TASKS FOR THIS EXERCISE:
1. List every substance that the article on the Blenheim sawmill names as an emission from drying treated wood.
2. Answer these from the article on the Blenheim sawmill:
(a) Who wrote the air quality report for the preschool consent hearing?
(b) In which two new subdivisions did properties go on the market?
(c) Who is the chief executive of Timberlink?

SOURCE TEXT:
• • • • • • •
Residents: ‘What about us?’
Maisy Rain was born while the earth shook violently around her
A decision to block plans for a new preschool next to a Blenheim sawmill over possible toxic emissions has nearby residents wondering ‘‘what about us?’’
Some people living close to the Timberlink sawmill say the decision has renewed their fears about what exactly is wafting over their homes from the sawmill’s chimney.
While some parents, who already send their children to an existing primary school over the river, say they are worried their children could be breathing in toxic fumes.
But others say they trust the Marlborough District Council is monitoring the site correctly.
The preschool proposed for Birchwood Ave was refused resource consent earlier this month because a commissioner was not convinced there were no harmful health effects from the nearby Timberlink kiln.
NZ Air consultant Donovan Van Kekem wrote a report on air quality for the preschool consent hearing, but could not confirm there was no health risk from Timberlink because he could not visit the site.
Prolonged exposure to chromium, copper and arsenic emissions, a common byproduct of drying treated wood, could be harmful to children, he said.
The decision came as several properties in new nearby subdivisions Burleigh Estate and Omaka Landing went on the market.
A Burleigh Rd resident, who would not be named, said she had always wondered what effect Timberlink’s emissions had on her family’s health.
‘‘That decision does make me concerned. Perhaps it’s not as harmful as it seems, but it’s the not knowing that’s the problem. It does make you wonder ‘what about us?’’’
A Richmond View School parent, who would not be named, said the commissioner’s decision took her concerns about smoke and steam from the plant to a new level.
‘‘It had crossed my mind it could be harmful. But I assumed that for the school to be put here, they must have run some tests to check it was OK.
‘‘Knowing about the decision does make me more concerned. If you think about what’s at stake for the children here [at Richmond View School], and the concerns that have been raised, maybe Timberlink needs to come clean about what’s going on.’’
Timberlink chief executive Ian Tyson said there was no cause for concern, and he did not understand why people were worried.
• • • • • • •
(Stored records)
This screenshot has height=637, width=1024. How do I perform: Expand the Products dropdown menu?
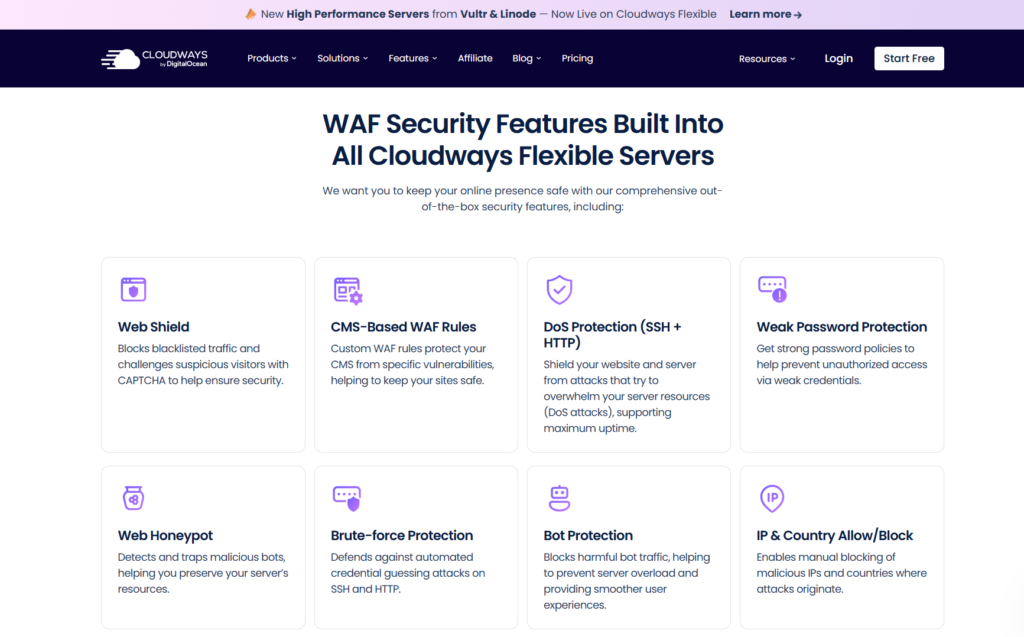272,59
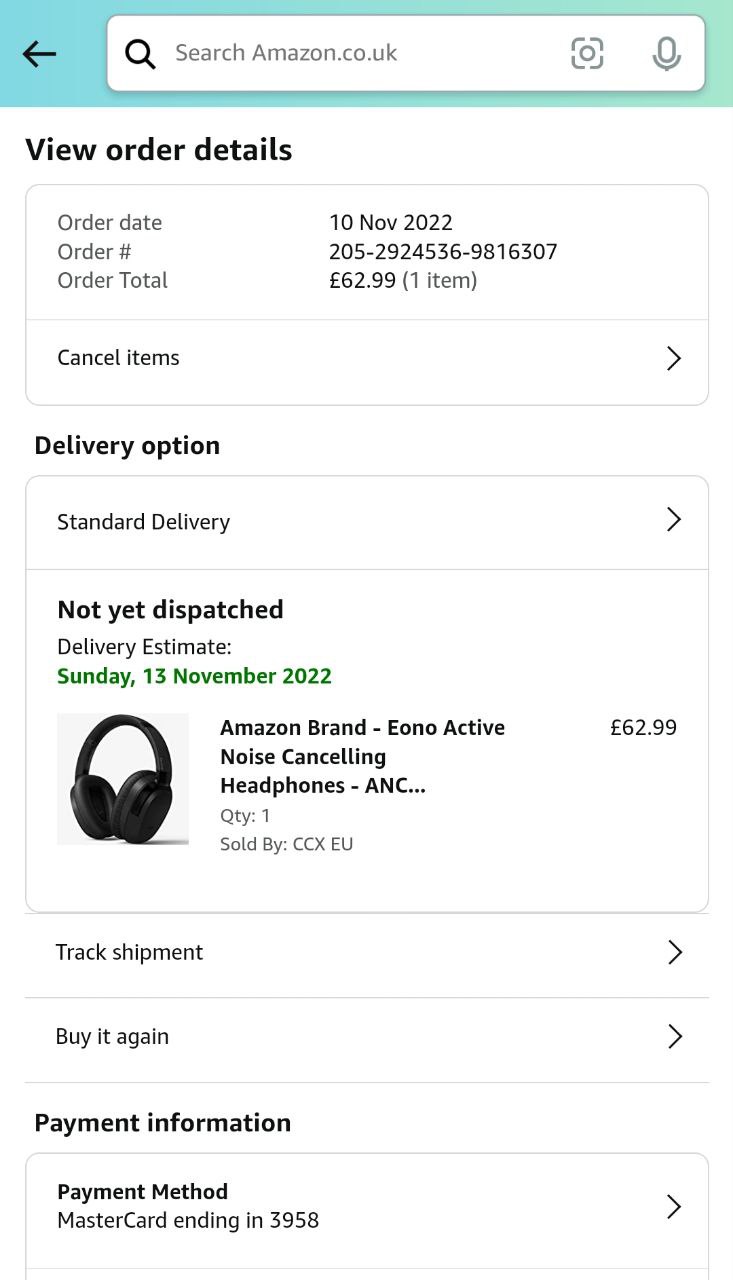
Task: Open headphones product thumbnail
Action: (123, 779)
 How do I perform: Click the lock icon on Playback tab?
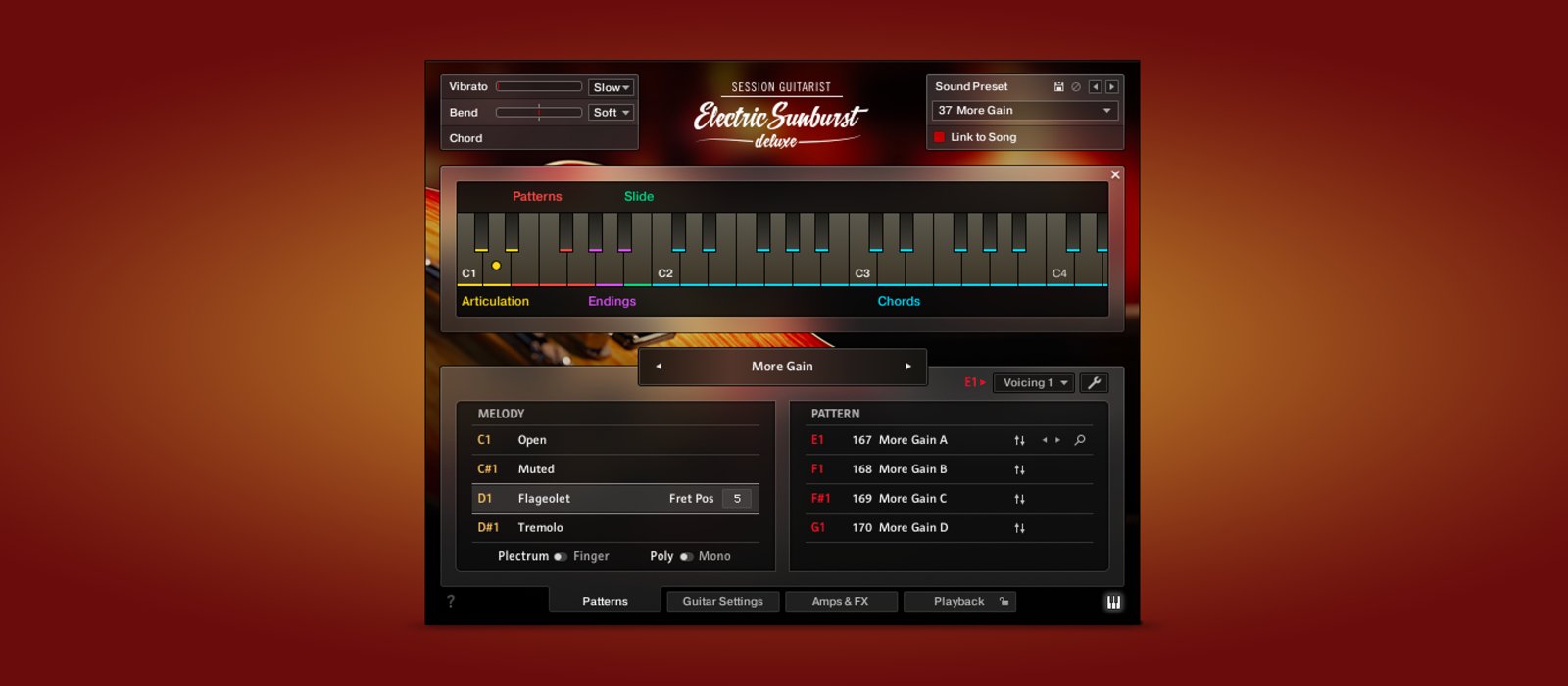tap(1004, 602)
• • • • • • •
TASK ANSWERS:
1. Chromium, copper, arsenic

2.
(a) Donovan Van Kekem, an NZ Air consultant
(b) Burleigh Estate and Omaka Landing
(c) Ian Tyson